#### [TASK REQUIREMENTS]
In the records below, find the line that contains "Open the Your reports breadcrumb menu" and the line that contains "Task: Select the Operating earnings row label", then retype exactly those two lines and every line between them.

#### [RECORDED DATA]
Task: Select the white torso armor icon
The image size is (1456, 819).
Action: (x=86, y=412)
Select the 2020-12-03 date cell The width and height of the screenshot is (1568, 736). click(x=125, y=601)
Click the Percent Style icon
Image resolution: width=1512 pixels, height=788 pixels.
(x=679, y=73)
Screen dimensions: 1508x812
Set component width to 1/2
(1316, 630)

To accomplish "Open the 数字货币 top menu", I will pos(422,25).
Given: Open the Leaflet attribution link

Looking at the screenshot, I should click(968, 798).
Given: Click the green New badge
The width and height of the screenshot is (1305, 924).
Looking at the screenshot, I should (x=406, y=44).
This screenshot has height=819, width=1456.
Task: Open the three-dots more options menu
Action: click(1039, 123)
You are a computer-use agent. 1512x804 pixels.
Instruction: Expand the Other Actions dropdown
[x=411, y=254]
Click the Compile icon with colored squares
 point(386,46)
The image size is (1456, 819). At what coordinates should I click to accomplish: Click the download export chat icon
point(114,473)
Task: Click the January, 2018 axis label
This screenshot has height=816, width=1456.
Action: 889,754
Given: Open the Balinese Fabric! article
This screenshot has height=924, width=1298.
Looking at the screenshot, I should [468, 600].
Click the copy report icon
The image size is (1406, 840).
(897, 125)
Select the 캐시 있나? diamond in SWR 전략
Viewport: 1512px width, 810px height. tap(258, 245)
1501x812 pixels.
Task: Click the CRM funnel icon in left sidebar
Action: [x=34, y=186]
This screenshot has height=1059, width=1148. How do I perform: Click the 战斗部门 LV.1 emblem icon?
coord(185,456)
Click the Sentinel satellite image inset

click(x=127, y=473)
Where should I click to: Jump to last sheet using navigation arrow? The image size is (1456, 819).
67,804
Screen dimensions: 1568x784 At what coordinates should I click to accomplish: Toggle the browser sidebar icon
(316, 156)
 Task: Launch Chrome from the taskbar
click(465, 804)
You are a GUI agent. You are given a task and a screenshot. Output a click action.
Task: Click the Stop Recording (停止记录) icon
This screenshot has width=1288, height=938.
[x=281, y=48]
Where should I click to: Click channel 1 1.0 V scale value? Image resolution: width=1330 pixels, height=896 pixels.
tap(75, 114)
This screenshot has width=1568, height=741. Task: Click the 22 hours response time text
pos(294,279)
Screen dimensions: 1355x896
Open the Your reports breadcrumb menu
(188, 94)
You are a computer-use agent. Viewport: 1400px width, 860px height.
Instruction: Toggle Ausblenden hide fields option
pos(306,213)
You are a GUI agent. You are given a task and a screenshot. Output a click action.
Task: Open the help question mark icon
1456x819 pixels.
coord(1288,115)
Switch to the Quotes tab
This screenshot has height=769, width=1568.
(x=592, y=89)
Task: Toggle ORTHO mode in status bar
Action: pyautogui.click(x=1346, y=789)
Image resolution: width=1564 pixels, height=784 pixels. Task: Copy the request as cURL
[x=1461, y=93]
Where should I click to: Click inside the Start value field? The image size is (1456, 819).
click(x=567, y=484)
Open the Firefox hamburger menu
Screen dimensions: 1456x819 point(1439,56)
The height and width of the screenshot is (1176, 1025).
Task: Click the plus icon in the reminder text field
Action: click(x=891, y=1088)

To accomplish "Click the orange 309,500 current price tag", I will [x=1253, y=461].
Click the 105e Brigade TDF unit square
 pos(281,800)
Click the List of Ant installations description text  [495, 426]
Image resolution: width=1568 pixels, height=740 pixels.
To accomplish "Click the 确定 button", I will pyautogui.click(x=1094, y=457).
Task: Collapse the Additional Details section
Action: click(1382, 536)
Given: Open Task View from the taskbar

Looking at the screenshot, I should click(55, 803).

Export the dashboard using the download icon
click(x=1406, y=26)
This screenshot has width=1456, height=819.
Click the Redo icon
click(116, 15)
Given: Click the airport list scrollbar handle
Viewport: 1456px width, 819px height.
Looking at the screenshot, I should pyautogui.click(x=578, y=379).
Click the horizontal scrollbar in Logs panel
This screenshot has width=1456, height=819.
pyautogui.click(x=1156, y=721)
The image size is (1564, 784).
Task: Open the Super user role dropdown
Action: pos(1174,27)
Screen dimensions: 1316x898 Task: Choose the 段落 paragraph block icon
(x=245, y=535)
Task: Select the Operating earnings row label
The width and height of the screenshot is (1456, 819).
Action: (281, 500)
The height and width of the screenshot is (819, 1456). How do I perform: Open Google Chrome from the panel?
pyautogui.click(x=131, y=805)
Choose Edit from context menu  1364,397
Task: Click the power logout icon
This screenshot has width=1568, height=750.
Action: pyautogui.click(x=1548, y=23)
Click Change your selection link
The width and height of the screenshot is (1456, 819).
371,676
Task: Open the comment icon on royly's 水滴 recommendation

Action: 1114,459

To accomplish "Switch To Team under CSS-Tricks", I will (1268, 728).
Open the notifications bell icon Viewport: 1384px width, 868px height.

#### [RESPONSE BOX]
Open the Your reports breadcrumb menu
(188, 94)
You are a computer-use agent. Viewport: 1400px width, 860px height.
Instruction: Toggle Ausblenden hide fields option
pos(306,213)
You are a GUI agent. You are given a task and a screenshot. Output a click action.
Task: Open the help question mark icon
1456x819 pixels.
coord(1288,115)
Switch to the Quotes tab
This screenshot has height=769, width=1568.
(x=592, y=89)
Task: Toggle ORTHO mode in status bar
Action: pyautogui.click(x=1346, y=789)
Image resolution: width=1564 pixels, height=784 pixels. Task: Copy the request as cURL
[x=1461, y=93]
Where should I click to: Click inside the Start value field? The image size is (1456, 819).
click(x=567, y=484)
Open the Firefox hamburger menu
Screen dimensions: 1456x819 point(1439,56)
The height and width of the screenshot is (1176, 1025).
Task: Click the plus icon in the reminder text field
Action: click(x=891, y=1088)

To accomplish "Click the orange 309,500 current price tag", I will [x=1253, y=461].
Click the 105e Brigade TDF unit square
 pos(281,800)
Click the List of Ant installations description text  [495, 426]
Image resolution: width=1568 pixels, height=740 pixels.
To accomplish "Click the 确定 button", I will pyautogui.click(x=1094, y=457).
Task: Collapse the Additional Details section
Action: click(1382, 536)
Given: Open Task View from the taskbar

Looking at the screenshot, I should click(55, 803).

Export the dashboard using the download icon
click(x=1406, y=26)
This screenshot has width=1456, height=819.
Click the Redo icon
click(116, 15)
Given: Click the airport list scrollbar handle
Viewport: 1456px width, 819px height.
Looking at the screenshot, I should pyautogui.click(x=578, y=379).
Click the horizontal scrollbar in Logs panel
This screenshot has width=1456, height=819.
pyautogui.click(x=1156, y=721)
The image size is (1564, 784).
Task: Open the Super user role dropdown
Action: pos(1174,27)
Screen dimensions: 1316x898 Task: Choose the 段落 paragraph block icon
(x=245, y=535)
Task: Select the Operating earnings row label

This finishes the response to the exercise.